Les points abordés dans cet article, et quelques autres, sont développés plus amplement dans mon second blog La Choule, consacré au rugby [et dans l'article Propos mêlés sur le rugby publié ultérieurement sur ce blog]
J’aime le rugby. Mais je dois commencer par un aveu : le paradoxe n’est pas que je suis une femme, mais que je n’ai jamais assisté à un match de rugby de niveau national. C’est de là que je partirai pour proposer quelques réflexions.
Mais avant, je voudrais me rattraper en racontant que je suis une des rares personnes à avoir assisté durant mon enfance, dans un village entre Ile de France et Picardie, à de nombreux jeux traditionnels de « choule ». Les rencontres avaient lieu dans ce village le lundi de Pâques. Elles opposaient non pas un village à un autre, mais les « jeunes » (célibataires) et les « vieux » (hommes mariés) du même village. C’était, sur une pâture à peu près plate mais boueuse par endroits où étaient plantés de part et d’autre deux poteaux qui me semblaient très hauts avec à leur sommet un cercle métallique obturé par un papier portant H et J, une sorte d’empoignade, en bleu de travail, pour s’emparer d’une balle ou plutôt d’un conglomérat de cuir qui avait trempé dans l’eau toute la nuit. Cela devait être très visqueux et assez compact. Il fallait lancer la balle et déchirer le papier de l’équipe adverse. Il y avait sûrement d’autres subtilités, mais je ne m’en souviens pas.
Je reviens au paradoxe initial qui me permettra d’enchaîner sur des lieux communs que je voudrais commenter. En effet c’est un problème d’assister « en vrai » sans accompagnateur à un match de rugby parce que c’est un jeu qui a besoin de commentaires éclairés. Donc la télé est très bien, parce que vous avez Thierry Lacroix qui vous explique ce qui s’est passé, pourquoi il y a une mêlée, pourquoi il y a « renvoi aux 22 mètres », etc. Et pourquoi est-ce ainsi plus que pour d’autres jeux d’équipe ? Ce sera le premier point, la première idée banale : c’est ainsi parce que c’est un jeu de pénalités.
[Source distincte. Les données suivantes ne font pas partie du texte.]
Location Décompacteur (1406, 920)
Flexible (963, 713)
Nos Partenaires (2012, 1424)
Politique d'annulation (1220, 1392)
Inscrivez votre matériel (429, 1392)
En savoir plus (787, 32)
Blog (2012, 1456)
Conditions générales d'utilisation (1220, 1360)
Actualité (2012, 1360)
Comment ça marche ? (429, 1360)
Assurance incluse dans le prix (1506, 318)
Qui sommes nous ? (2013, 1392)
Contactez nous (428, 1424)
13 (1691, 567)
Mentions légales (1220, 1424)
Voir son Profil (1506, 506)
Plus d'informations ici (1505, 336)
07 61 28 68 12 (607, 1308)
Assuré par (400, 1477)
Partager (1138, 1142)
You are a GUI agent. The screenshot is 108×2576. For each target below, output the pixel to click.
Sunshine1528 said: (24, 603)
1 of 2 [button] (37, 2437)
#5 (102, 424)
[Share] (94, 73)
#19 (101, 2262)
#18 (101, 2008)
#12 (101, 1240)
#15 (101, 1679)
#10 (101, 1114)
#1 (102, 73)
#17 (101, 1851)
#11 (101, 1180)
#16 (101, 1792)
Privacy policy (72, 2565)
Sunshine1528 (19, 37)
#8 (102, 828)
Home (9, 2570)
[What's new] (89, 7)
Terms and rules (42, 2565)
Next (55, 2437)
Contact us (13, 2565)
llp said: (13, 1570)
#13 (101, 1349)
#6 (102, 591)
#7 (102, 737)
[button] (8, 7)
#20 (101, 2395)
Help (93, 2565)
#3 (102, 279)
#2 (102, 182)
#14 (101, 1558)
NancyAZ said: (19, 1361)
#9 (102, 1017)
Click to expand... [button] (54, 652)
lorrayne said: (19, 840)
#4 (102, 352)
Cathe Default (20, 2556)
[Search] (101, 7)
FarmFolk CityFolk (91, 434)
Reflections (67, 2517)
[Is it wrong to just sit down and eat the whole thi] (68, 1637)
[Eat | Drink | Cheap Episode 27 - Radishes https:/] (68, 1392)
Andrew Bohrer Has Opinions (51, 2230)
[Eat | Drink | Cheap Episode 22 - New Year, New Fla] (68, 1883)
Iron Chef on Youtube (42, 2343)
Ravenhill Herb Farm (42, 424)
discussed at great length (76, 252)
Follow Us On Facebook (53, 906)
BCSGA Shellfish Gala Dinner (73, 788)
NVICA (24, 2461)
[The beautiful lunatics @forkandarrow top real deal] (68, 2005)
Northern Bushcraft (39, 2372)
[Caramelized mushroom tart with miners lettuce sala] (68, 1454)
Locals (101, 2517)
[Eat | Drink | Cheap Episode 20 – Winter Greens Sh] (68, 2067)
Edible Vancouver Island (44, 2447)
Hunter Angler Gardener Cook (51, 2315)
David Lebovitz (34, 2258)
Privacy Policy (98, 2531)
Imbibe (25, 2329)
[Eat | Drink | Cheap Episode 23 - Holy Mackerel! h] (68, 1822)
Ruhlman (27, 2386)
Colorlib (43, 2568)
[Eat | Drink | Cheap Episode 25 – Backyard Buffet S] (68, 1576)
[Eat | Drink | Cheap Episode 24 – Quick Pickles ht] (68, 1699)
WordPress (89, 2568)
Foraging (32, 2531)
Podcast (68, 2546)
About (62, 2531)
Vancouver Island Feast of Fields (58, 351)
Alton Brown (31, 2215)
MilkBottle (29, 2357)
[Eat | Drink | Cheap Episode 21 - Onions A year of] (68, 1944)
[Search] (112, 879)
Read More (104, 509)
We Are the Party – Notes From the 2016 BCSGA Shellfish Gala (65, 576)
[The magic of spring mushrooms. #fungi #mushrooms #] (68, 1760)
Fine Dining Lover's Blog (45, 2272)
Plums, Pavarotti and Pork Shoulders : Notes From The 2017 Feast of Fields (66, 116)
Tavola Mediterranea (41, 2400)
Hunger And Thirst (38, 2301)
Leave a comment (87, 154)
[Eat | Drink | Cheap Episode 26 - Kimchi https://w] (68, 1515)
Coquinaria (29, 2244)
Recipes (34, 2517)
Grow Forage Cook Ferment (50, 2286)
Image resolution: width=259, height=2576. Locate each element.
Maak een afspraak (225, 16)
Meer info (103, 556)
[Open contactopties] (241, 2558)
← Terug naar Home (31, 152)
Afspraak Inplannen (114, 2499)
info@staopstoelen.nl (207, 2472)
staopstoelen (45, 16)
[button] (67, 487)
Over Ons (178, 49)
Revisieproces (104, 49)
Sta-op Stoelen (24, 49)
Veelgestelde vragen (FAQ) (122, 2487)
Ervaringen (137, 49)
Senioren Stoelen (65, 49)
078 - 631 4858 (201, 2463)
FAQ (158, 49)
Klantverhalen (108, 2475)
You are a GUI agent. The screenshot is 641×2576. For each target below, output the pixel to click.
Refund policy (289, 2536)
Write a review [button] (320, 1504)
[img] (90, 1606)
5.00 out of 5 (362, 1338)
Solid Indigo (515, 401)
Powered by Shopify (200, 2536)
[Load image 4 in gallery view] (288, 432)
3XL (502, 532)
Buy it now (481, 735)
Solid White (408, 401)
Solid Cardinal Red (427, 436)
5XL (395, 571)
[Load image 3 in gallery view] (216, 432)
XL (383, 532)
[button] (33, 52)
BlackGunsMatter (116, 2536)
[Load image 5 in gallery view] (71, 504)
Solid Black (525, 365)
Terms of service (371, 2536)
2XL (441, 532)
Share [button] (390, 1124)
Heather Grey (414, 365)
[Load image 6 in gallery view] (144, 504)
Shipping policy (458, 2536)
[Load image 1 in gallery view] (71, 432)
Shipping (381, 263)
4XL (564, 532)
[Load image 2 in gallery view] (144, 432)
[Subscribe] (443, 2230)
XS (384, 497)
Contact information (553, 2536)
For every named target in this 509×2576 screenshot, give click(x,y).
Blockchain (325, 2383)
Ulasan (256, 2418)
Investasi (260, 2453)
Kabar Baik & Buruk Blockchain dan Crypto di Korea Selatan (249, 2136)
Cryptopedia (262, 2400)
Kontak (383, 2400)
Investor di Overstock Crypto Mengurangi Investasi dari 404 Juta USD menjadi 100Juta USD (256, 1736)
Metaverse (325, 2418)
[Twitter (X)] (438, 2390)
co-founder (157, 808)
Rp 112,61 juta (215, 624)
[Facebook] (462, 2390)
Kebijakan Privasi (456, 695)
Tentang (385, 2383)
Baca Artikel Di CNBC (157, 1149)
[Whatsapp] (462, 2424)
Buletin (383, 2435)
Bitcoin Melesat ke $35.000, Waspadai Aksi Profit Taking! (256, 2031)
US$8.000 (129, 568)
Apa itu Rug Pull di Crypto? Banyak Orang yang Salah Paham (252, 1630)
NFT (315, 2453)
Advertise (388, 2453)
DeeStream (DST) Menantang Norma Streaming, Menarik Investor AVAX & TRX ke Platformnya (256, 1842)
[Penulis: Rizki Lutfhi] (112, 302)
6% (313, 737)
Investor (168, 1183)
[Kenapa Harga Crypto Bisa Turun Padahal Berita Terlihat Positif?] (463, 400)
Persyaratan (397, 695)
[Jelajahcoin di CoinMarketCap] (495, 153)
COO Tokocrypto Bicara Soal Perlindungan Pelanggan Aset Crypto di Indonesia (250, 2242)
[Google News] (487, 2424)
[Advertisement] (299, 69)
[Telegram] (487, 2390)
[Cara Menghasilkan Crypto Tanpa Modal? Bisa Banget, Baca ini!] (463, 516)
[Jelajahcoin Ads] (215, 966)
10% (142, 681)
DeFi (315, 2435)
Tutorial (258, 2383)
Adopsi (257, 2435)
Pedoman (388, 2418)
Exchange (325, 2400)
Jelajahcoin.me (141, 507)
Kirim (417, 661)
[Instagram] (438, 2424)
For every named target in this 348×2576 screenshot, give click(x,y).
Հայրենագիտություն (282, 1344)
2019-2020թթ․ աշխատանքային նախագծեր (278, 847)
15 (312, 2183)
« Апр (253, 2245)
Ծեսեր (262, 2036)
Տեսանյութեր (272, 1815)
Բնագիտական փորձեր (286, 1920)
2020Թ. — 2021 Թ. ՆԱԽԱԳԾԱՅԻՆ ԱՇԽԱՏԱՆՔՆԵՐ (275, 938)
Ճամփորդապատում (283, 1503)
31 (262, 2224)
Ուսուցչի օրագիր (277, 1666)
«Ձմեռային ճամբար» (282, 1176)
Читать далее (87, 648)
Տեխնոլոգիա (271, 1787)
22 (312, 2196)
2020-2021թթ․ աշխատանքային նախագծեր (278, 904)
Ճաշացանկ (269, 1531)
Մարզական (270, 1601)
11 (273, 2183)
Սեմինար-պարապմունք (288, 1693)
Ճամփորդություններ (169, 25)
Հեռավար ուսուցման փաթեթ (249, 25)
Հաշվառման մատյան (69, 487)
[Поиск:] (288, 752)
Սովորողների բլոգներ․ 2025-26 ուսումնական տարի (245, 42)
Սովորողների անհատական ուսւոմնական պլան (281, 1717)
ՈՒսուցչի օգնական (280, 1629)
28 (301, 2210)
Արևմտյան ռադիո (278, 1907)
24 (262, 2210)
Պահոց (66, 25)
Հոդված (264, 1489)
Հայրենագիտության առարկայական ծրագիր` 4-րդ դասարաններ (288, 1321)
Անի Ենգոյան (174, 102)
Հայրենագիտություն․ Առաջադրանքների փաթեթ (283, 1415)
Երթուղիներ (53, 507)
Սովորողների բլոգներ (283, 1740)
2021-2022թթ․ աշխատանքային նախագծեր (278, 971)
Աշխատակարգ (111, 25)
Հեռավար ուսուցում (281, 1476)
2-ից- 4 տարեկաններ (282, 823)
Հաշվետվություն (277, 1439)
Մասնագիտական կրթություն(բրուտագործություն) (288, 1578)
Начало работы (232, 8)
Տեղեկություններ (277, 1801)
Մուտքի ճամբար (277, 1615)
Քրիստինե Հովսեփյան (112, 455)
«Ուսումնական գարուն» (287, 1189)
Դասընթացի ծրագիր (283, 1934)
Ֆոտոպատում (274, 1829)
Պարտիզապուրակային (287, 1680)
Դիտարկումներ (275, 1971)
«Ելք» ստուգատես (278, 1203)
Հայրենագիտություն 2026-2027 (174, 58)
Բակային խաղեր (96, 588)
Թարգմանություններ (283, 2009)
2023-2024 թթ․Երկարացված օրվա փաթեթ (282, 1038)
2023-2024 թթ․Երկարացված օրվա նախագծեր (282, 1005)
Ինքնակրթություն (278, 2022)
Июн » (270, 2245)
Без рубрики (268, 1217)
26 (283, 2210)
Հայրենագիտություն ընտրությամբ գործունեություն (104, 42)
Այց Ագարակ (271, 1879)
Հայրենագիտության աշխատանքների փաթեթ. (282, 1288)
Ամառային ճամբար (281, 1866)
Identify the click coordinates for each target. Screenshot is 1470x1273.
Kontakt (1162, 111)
Premier lieu commun : « Sport de pénalité »
Comprendre quelle faute a été commise est fondamental pour suivre le jeu. Non que les pénalités ne soient importantes dans d’autres jeux de balle, mais ici il y a une dimension constitutive, intérieure, de la faute. Il y a des fautes qui construisent le jeu : toute faute n’est pas nécessairement contraire au jeu. Ce n’est donc pas tout à fait juste de parler de « sport de pénalité ». La sanction n’est pas toujours une punition, on peut la jouer : une mêlée qui sanctionne une faute non seulement est une phase du jeu, mais elle peut parfaitement être recherchée par l’équipe qui commet la faute. L’exemple le plus significatif est la touche : sortir des limites du terrain n’est pas une faute à proprement parler, c’est une façon de faire progresser la conquête du terrain ou de se sortir d’une situation délicate : « trouver une touche ».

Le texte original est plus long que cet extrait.